__SOURCE DOCUMENT__:

————————

# Southern NH/Mass guidance



## Riverhawk (Aug 23, 2014)

Planning on visiting Hayes Haus, Brown Hill, and Abbey soon. I feel I can handle a working and/or show line. We have a good chunk of land. I can't seem to find anything here on about BrownHill Shepards. I've also read Abbey has only working lines.

1. Anyone have opinions on these or other kennels?

2. Just started researching, but does color(black, sable, black/tan) dictate the activity level of the dog?


----------



## JakodaCD OA (May 14, 2000)

Brown hill has american show lines. I knew her way back when She used to, not sure she still does, make the BEST leather leashes, called The Leash Lady


----------



## Riverhawk (Aug 23, 2014)

JakodaCD OA said:


> Brown hill has american show lines. I knew her way back when She used to, not sure she still does, make the BEST leather leashes, called The Leash Lady


That's her! Any info about her dogs? Thanks.


----------



## John C. (Mar 6, 2013)

I believe Abby Kennels has only working lines. It's owner is a national level schutzhund competitor. For working lines in New England you might also look at von Hena c and Kavalerie, although the latter is in northern Vermont.

For show lines, I have a puppy from Olympia Kennels in Southern NH that I've been pretty happy with. Fantastic temperament and he's starting to become a good looking dog - at least IMHO Monroe Haus in RI also has beautiful WGSL dogs. I think Traumhof also breeds WGSL's.

What exactly do you want to do with your dog? What are you looking for?

As far as colors - solid black and sable tend to be from working lines. West German show lines are more likely to be black and red. However, other than that basic division, you can't predict energy level and drive based on the color of the parents. Some WGSL's can have a ton of prey drive, some sables can have low prey drive.

Finally, a lot of prey drive is not necessarily mean they don't have an off switch. Some high drive dogs basically have an off switch and can be fairly mellow when they are not on the field. You need to speak with those breeders you are interested in and find out about the lines they are using. You also need to be honest with them about your previous experience and what you are looking for. Even a working line breeder like Abby Kennels may have a couple of pups in each litter that have lower drives and more suitable for a pet home, rather than a working home.

Hope this helps.


----------



## BUBBAGSD (Jul 16, 2010)

*brownhill*

Hi Riverhawk

We have met Emily and her dogs at a few shows here in Canada , She has smart versatile GSD's that are not only good companions also good in other venues. Her dogs have great temperaments and have lines with good longevity. We would definitely get a Brownhills dog, another breeder in New Hampshire you might want to look at is Frank De Bem at kysarah german shepherds in Hancock


----------



## AmazingGrace (Oct 21, 2014)

*Abby Kennels, be careful*

I know KL and would not use the kennel or buy a K9 from him. Have a look at yelp reviews etc.
I know Olympia Kennels in NH is far better, they are outstanding.


----------

————————

__SUPPLIED MATERIAL__:
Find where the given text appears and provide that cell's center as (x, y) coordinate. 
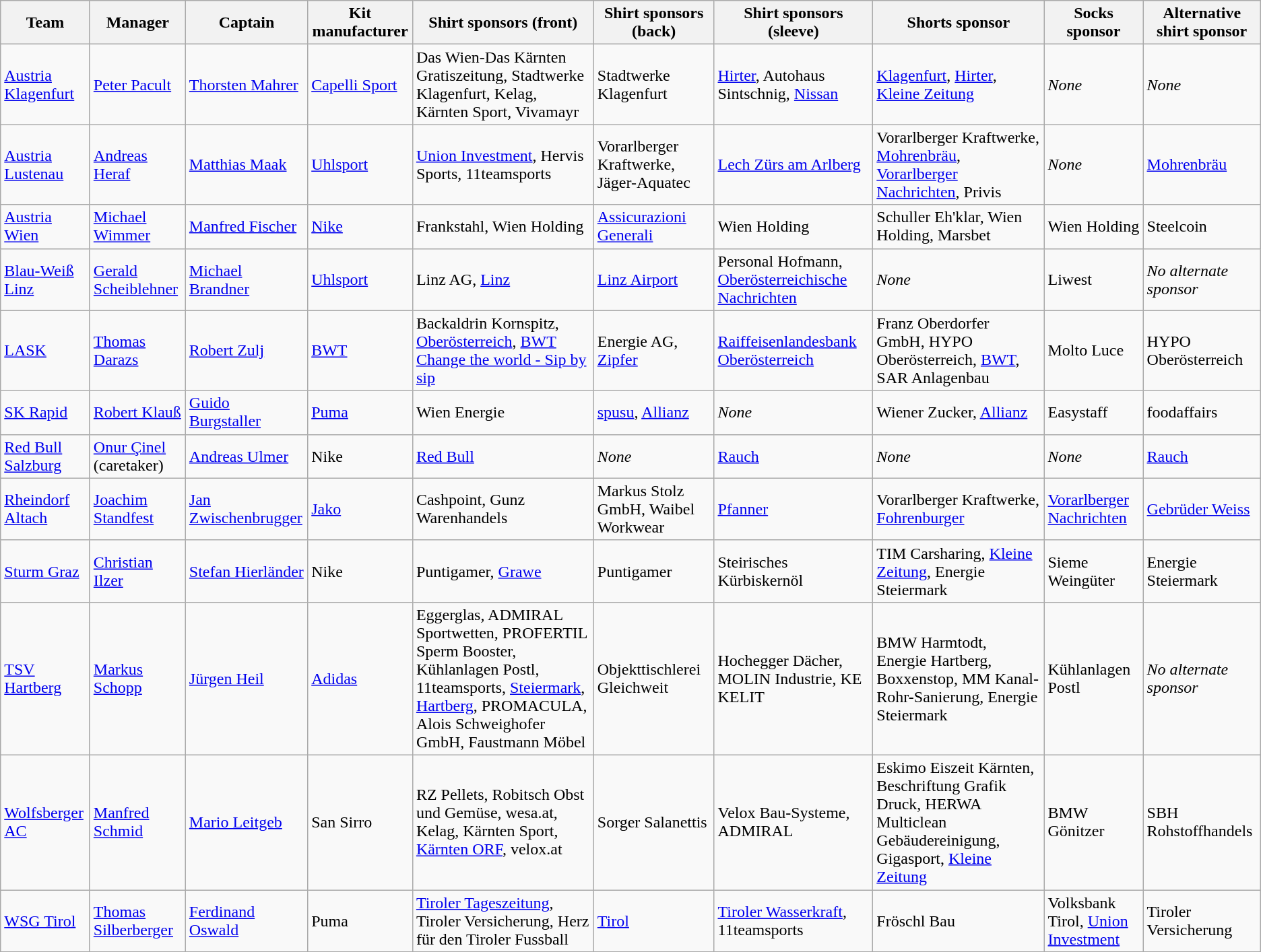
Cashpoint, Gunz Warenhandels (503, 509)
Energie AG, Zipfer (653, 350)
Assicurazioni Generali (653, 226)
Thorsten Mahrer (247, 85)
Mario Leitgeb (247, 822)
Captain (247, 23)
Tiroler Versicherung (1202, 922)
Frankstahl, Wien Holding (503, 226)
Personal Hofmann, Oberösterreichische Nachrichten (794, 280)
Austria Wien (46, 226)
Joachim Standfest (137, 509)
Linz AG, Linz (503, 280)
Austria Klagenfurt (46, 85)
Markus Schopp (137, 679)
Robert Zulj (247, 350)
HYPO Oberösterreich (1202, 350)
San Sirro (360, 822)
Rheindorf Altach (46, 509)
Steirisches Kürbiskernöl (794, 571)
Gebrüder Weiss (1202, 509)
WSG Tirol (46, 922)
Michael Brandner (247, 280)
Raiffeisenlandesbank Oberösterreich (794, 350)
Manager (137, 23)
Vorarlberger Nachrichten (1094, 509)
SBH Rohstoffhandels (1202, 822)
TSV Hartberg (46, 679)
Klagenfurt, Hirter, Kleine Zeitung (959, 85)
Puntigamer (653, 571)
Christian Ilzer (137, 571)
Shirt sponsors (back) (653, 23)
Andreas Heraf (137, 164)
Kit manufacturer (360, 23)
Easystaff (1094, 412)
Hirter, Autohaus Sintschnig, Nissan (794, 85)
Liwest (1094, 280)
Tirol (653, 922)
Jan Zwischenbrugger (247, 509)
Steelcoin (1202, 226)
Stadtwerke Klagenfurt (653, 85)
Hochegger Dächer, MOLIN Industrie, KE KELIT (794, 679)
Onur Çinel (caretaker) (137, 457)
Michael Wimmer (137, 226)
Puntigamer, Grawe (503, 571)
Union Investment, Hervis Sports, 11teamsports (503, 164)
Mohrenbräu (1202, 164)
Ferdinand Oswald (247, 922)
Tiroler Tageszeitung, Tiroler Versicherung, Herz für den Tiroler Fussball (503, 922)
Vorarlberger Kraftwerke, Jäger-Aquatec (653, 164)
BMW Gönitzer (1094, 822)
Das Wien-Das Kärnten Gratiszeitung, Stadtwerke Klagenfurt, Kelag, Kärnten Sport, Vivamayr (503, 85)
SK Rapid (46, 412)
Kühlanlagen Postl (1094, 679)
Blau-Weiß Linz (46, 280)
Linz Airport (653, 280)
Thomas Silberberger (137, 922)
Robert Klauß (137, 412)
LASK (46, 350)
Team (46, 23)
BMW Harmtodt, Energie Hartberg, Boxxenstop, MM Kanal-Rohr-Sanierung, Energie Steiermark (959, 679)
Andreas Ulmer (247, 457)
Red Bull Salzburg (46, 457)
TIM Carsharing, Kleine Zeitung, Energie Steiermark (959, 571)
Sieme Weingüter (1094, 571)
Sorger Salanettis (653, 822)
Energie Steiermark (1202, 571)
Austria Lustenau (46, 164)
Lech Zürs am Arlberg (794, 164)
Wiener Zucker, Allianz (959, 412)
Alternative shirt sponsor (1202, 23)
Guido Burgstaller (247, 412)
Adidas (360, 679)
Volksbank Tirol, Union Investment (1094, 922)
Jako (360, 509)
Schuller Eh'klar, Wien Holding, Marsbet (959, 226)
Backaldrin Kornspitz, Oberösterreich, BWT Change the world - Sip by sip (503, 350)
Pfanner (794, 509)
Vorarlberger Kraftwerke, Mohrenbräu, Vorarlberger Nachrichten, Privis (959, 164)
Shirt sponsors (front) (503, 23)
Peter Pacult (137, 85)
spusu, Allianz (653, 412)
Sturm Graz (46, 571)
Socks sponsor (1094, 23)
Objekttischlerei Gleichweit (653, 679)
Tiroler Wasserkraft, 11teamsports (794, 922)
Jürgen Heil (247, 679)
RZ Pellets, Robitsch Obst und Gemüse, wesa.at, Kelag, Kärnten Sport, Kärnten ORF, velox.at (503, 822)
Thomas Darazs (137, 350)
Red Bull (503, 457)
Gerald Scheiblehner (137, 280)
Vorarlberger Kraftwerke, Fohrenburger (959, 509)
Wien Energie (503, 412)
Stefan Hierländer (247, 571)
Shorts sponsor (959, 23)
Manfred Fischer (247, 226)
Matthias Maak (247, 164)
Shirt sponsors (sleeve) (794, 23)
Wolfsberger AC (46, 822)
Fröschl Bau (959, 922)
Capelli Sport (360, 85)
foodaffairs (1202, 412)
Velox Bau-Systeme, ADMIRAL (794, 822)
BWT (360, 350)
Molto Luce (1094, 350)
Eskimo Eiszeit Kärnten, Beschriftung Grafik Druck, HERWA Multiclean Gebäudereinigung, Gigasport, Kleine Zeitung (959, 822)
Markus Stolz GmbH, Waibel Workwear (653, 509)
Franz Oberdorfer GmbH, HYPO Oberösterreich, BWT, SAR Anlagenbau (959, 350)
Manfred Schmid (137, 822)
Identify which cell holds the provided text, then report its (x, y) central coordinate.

————————

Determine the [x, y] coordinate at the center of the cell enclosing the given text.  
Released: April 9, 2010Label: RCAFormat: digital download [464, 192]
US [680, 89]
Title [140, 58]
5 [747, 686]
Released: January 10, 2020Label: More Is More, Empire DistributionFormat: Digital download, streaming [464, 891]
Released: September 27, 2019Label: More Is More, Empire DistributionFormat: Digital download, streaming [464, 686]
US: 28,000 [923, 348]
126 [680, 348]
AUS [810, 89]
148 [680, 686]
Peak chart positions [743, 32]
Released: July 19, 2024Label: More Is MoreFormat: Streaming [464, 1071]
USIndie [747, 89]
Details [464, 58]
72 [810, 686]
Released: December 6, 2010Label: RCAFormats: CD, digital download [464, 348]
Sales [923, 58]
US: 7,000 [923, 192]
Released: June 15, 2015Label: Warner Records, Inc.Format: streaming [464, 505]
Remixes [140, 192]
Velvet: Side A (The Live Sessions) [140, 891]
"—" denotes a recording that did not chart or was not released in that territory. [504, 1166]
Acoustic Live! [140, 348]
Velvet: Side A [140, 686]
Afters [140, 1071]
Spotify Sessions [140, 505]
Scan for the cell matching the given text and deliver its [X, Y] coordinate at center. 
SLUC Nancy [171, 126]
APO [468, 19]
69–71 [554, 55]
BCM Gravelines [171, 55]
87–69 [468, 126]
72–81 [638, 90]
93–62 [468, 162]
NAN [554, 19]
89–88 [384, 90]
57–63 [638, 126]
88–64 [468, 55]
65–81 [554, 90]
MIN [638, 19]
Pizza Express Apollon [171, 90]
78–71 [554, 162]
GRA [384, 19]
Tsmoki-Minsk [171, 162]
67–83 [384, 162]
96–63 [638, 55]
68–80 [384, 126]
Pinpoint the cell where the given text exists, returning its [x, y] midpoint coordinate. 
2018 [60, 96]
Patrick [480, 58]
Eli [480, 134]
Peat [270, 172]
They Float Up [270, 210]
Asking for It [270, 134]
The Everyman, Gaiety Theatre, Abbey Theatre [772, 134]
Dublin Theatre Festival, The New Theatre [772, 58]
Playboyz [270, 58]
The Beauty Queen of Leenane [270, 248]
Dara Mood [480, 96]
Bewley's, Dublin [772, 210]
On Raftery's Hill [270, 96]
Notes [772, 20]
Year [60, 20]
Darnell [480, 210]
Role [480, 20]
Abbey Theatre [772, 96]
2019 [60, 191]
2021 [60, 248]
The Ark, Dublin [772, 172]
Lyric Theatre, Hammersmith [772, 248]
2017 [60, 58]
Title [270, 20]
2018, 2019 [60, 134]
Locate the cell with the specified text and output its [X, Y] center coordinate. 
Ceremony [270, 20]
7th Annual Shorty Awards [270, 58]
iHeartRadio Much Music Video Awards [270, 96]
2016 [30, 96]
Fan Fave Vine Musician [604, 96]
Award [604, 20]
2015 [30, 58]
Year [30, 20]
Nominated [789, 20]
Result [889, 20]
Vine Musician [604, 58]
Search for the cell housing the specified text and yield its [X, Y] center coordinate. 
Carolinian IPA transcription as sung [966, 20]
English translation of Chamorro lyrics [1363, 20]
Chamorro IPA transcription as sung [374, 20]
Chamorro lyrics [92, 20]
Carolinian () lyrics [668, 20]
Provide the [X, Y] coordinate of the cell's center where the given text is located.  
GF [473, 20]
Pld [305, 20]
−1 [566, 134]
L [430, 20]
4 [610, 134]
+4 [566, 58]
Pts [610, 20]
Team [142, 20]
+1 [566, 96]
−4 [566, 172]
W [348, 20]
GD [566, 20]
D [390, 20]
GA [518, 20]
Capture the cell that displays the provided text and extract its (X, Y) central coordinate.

————————

__REQUEST 1__: List the usernames of everyone who posted in the forum thread, naming each person once.
__REQUEST 2__: Print the lines of the first block of the listing exactly, starting at the line that contains "Cashpoint, Gunz Warenhandels (503, 509)" and ending at the line that contains "BMW Gönitzer (1094, 822)", both included.
The forum thread and the listing are unrelated to each other.

__TASK SOLUTION 1__:
Riverhawk
JakodaCD OA
John C.
BUBBAGSD
AmazingGrace

__TASK SOLUTION 2__:
Cashpoint, Gunz Warenhandels (503, 509)
Energie AG, Zipfer (653, 350)
Assicurazioni Generali (653, 226)
Thorsten Mahrer (247, 85)
Mario Leitgeb (247, 822)
Captain (247, 23)
Tiroler Versicherung (1202, 922)
Frankstahl, Wien Holding (503, 226)
Personal Hofmann, Oberösterreichische Nachrichten (794, 280)
Austria Wien (46, 226)
Joachim Standfest (137, 509)
Linz AG, Linz (503, 280)
Austria Klagenfurt (46, 85)
Markus Schopp (137, 679)
Robert Zulj (247, 350)
HYPO Oberösterreich (1202, 350)
San Sirro (360, 822)
Rheindorf Altach (46, 509)
Steirisches Kürbiskernöl (794, 571)
Gebrüder Weiss (1202, 509)
WSG Tirol (46, 922)
Michael Brandner (247, 280)
Raiffeisenlandesbank Oberösterreich (794, 350)
Manager (137, 23)
Vorarlberger Nachrichten (1094, 509)
SBH Rohstoffhandels (1202, 822)
TSV Hartberg (46, 679)
Klagenfurt, Hirter, Kleine Zeitung (959, 85)
Puntigamer (653, 571)
Christian Ilzer (137, 571)
Shirt sponsors (back) (653, 23)
Andreas Heraf (137, 164)
Kit manufacturer (360, 23)
Easystaff (1094, 412)
Hirter, Autohaus Sintschnig, Nissan (794, 85)
Liwest (1094, 280)
Tirol (653, 922)
Jan Zwischenbrugger (247, 509)
Steelcoin (1202, 226)
Stadtwerke Klagenfurt (653, 85)
Hochegger Dächer, MOLIN Industrie, KE KELIT (794, 679)
Onur Çinel (caretaker) (137, 457)
Michael Wimmer (137, 226)
Puntigamer, Grawe (503, 571)
Union Investment, Hervis Sports, 11teamsports (503, 164)
Mohrenbräu (1202, 164)
Ferdinand Oswald (247, 922)
Tiroler Tageszeitung, Tiroler Versicherung, Herz für den Tiroler Fussball (503, 922)
Vorarlberger Kraftwerke, Jäger-Aquatec (653, 164)
BMW Gönitzer (1094, 822)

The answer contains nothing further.